_Task material_
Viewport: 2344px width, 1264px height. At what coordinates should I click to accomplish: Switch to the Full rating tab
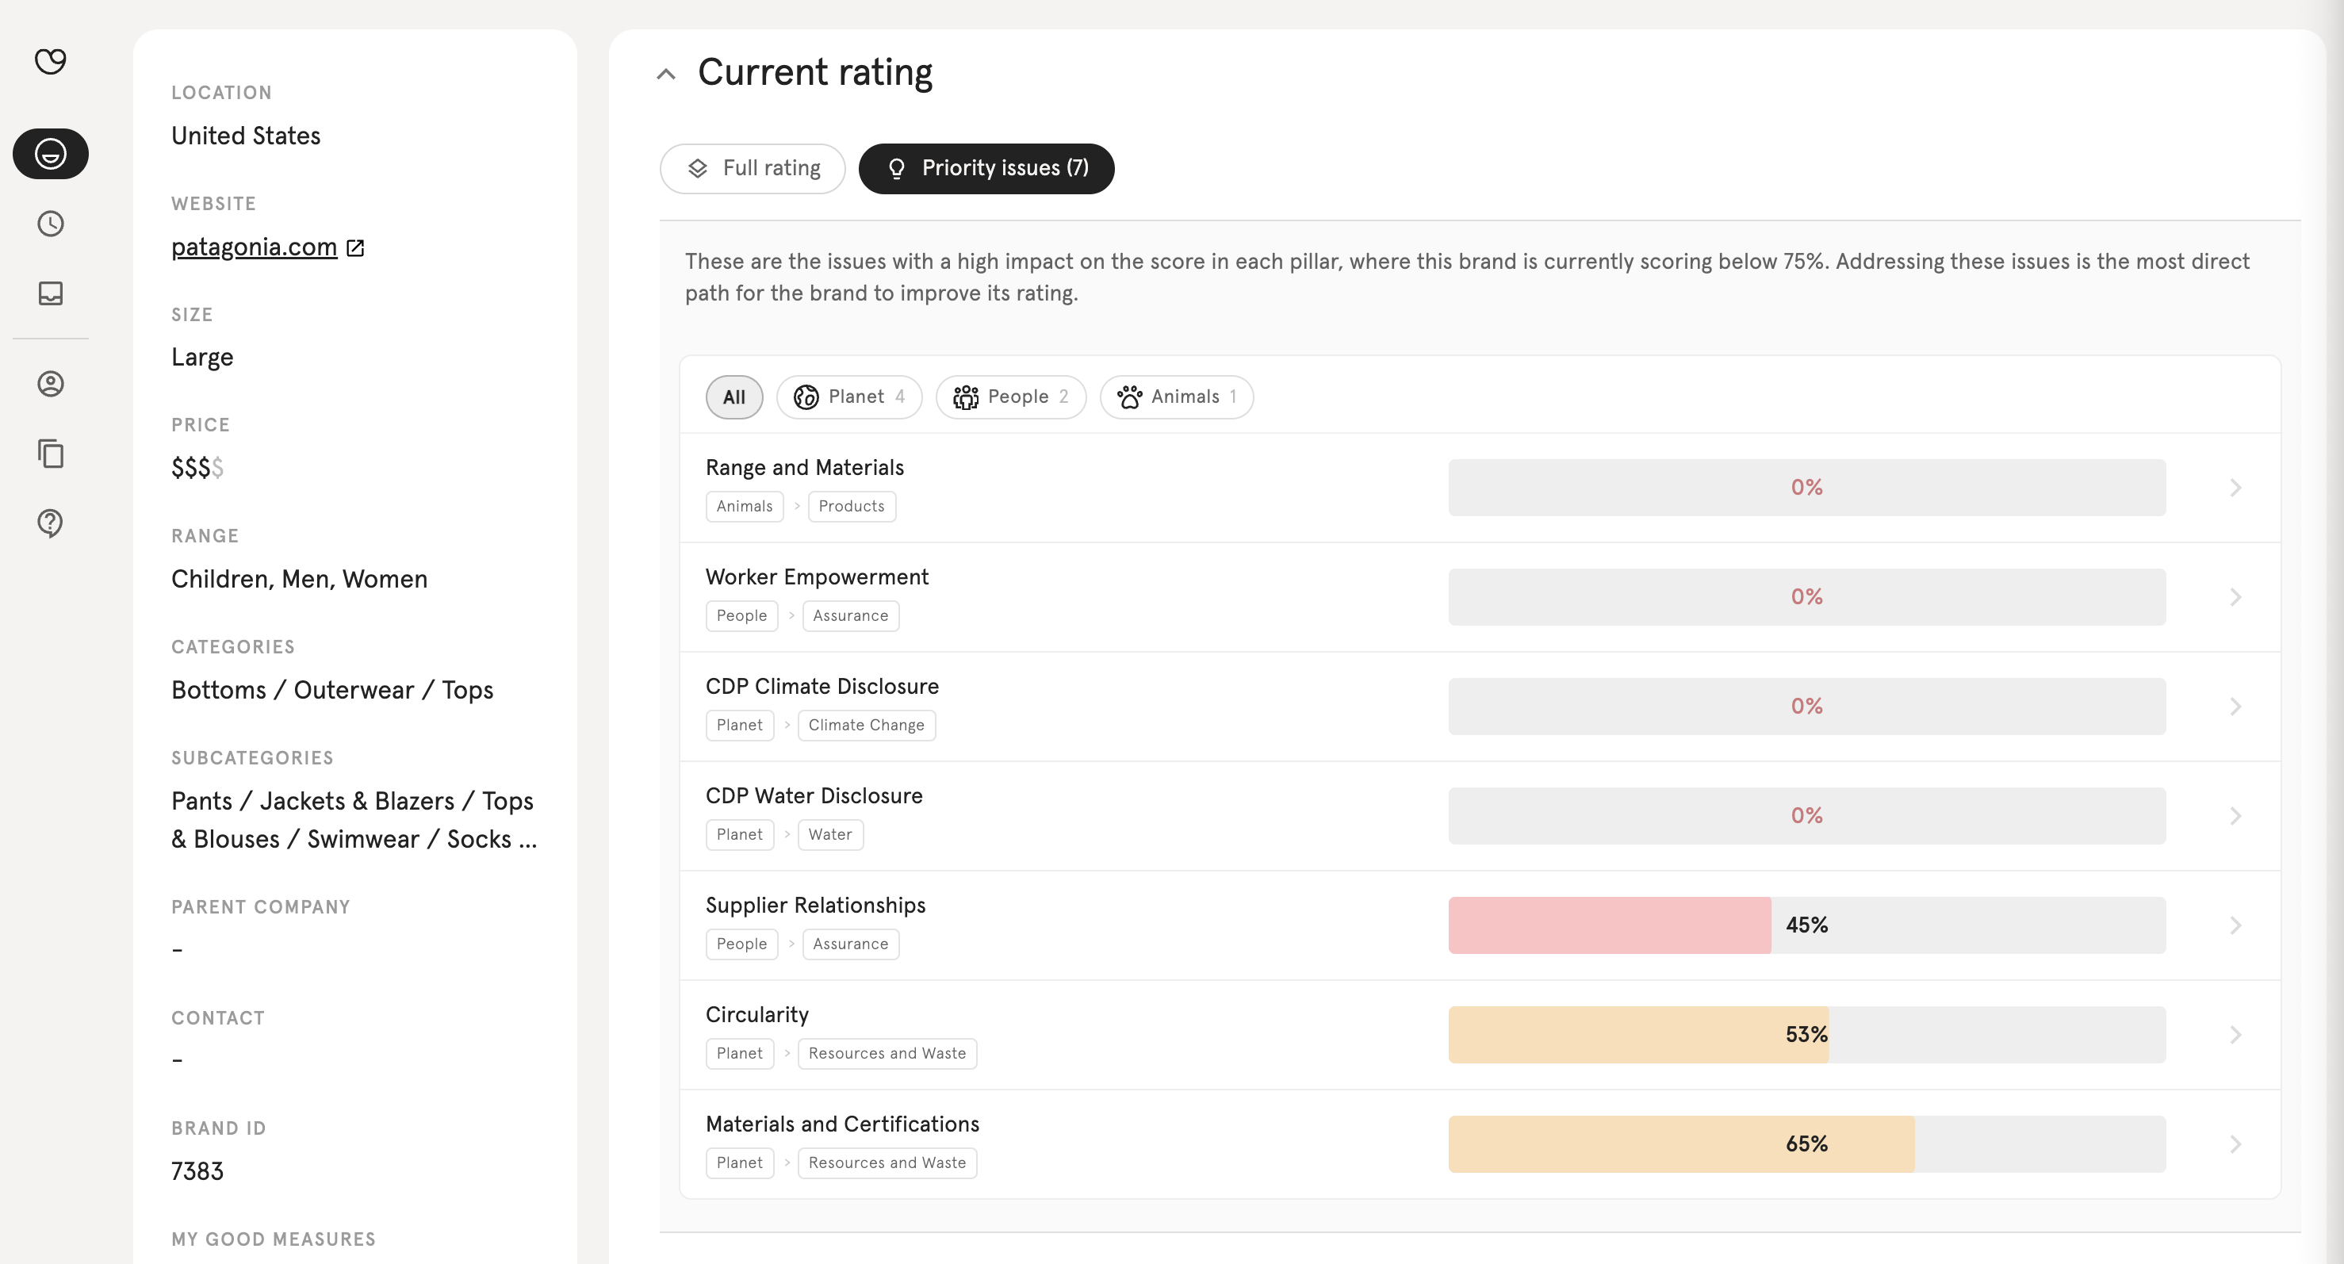[753, 168]
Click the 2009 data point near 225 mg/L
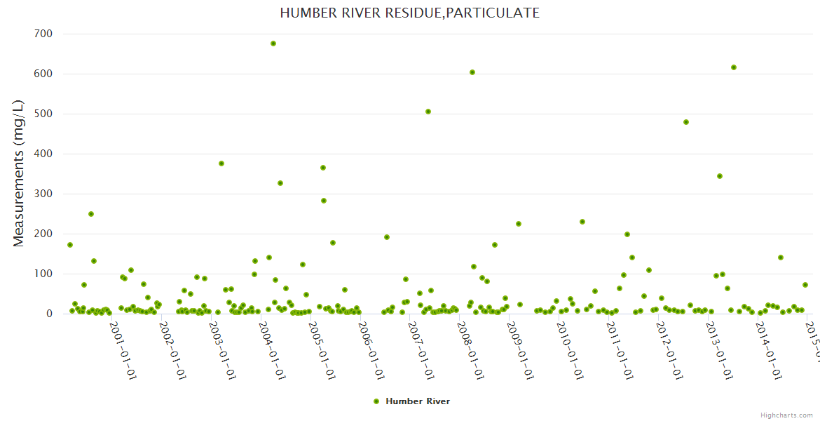 coord(519,224)
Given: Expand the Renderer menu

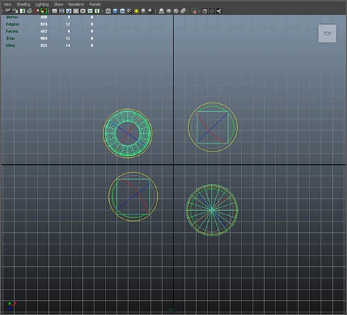Looking at the screenshot, I should tap(76, 4).
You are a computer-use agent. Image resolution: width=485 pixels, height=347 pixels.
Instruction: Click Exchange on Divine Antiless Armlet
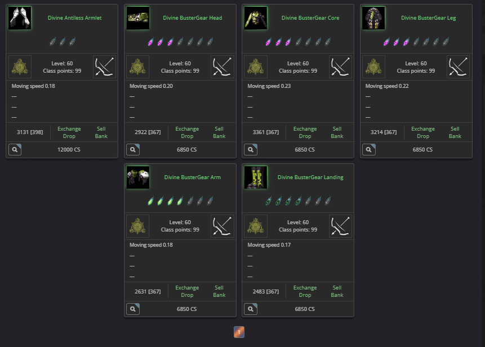click(69, 128)
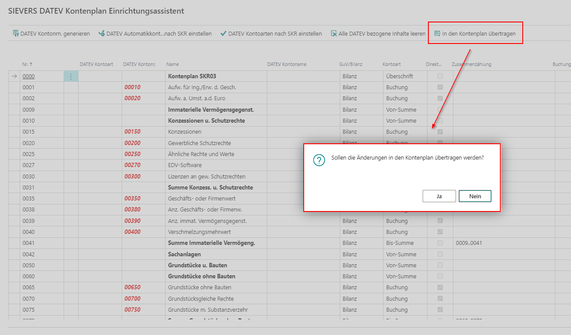571x335 pixels.
Task: Toggle Direkt checkbox for row 0065
Action: [440, 288]
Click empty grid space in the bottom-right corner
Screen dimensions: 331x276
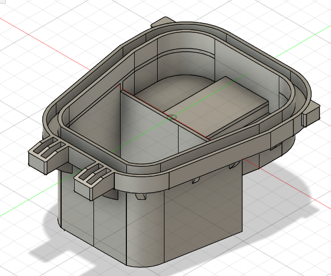click(x=303, y=250)
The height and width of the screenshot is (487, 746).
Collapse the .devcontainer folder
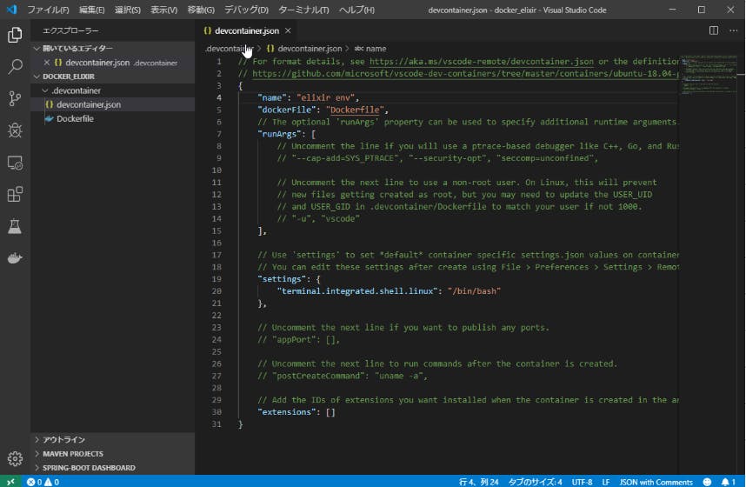(76, 90)
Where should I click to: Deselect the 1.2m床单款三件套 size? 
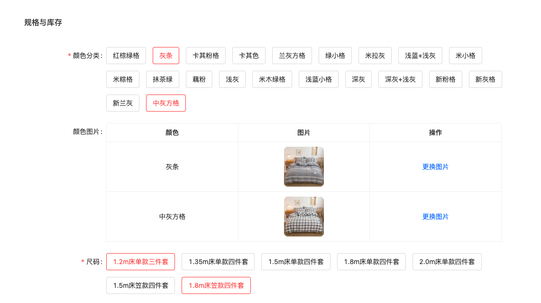pos(141,262)
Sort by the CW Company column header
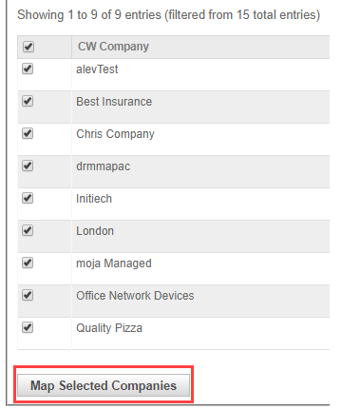Viewport: 342px width, 410px height. pos(113,47)
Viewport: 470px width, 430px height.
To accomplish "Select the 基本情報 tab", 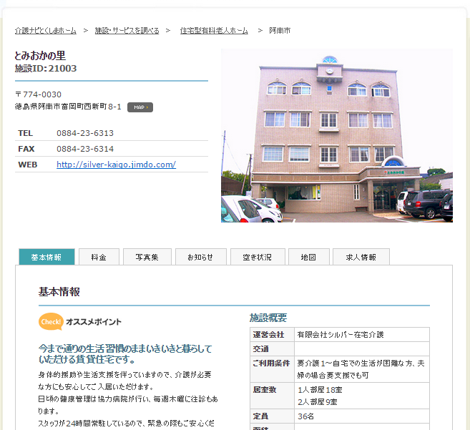I will pos(46,257).
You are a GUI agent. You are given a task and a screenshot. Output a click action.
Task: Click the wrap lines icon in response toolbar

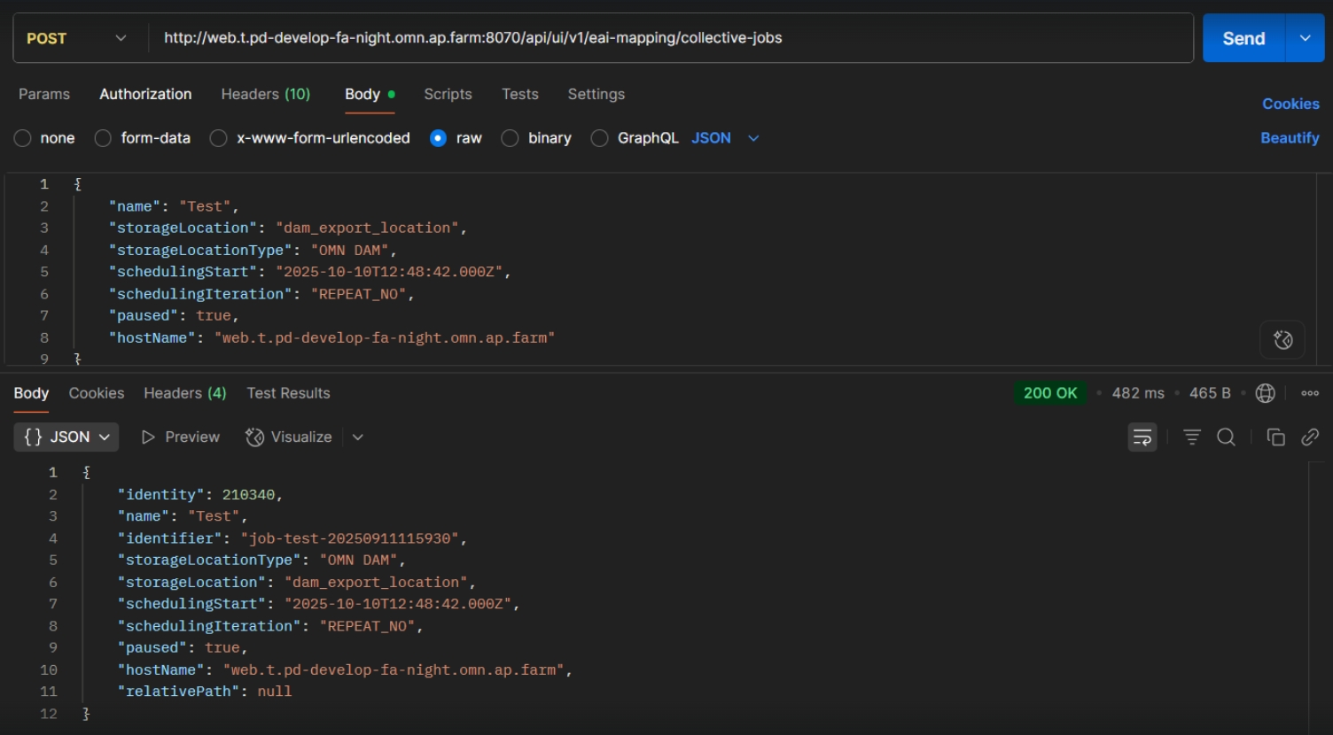[1142, 437]
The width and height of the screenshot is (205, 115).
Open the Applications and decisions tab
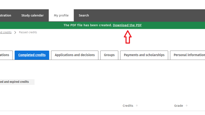click(75, 55)
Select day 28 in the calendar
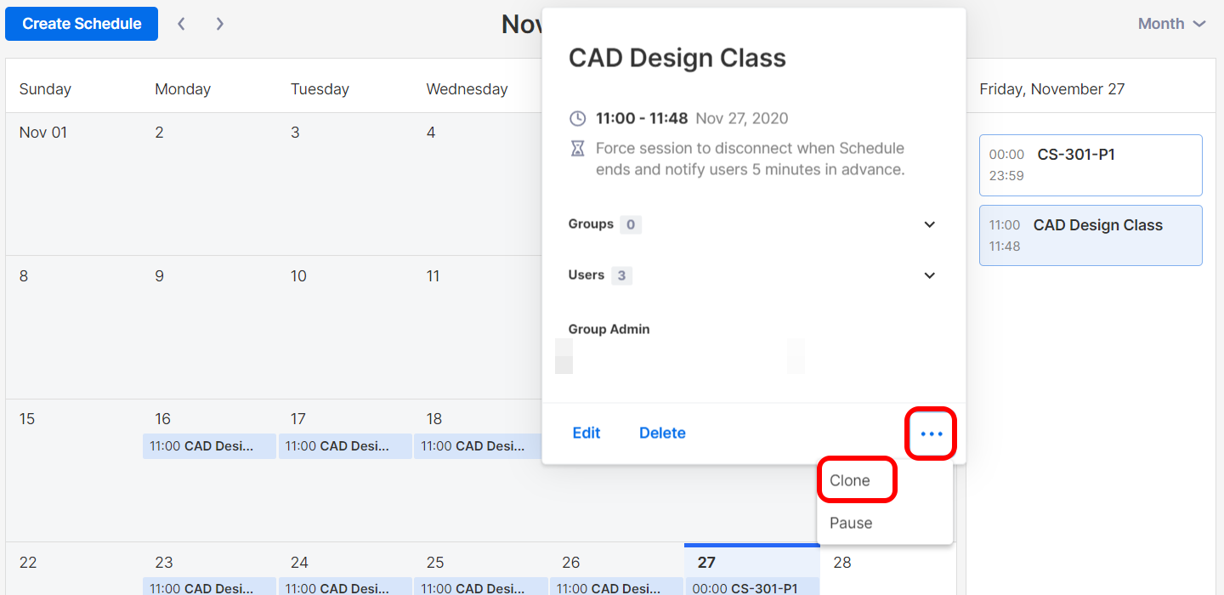This screenshot has height=595, width=1224. (x=842, y=563)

_Directions for this task_
Give again exactly the lines running from the beginning of the material above through the line that contains "Viewport: 470px width, 430px height.", and leave out every picture.

_Task solution_
Viewport: 2344px width, 1264px height. At what coordinates should I click to accomplish: Switch to the Full rating tab
[753, 168]
Click the 2009 data point near 225 mg/L
 coord(519,224)
Given: Expand the Renderer menu

Looking at the screenshot, I should tap(76, 4).
You are a computer-use agent. Image resolution: width=485 pixels, height=347 pixels.
Instruction: Click Exchange on Divine Antiless Armlet
click(69, 128)
571x335 pixels.
Task: Toggle Direkt checkbox for row 0065
Action: [440, 288]
Click empty grid space in the bottom-right corner
Screen dimensions: 331x276
click(x=303, y=250)
The height and width of the screenshot is (487, 746).
Collapse the .devcontainer folder
(76, 90)
Where should I click to: Deselect the 1.2m床单款三件套 size? 
pos(141,262)
Sort by the CW Company column header
Viewport: 342px width, 410px height. pos(113,47)
Viewport: 470px width, 430px height.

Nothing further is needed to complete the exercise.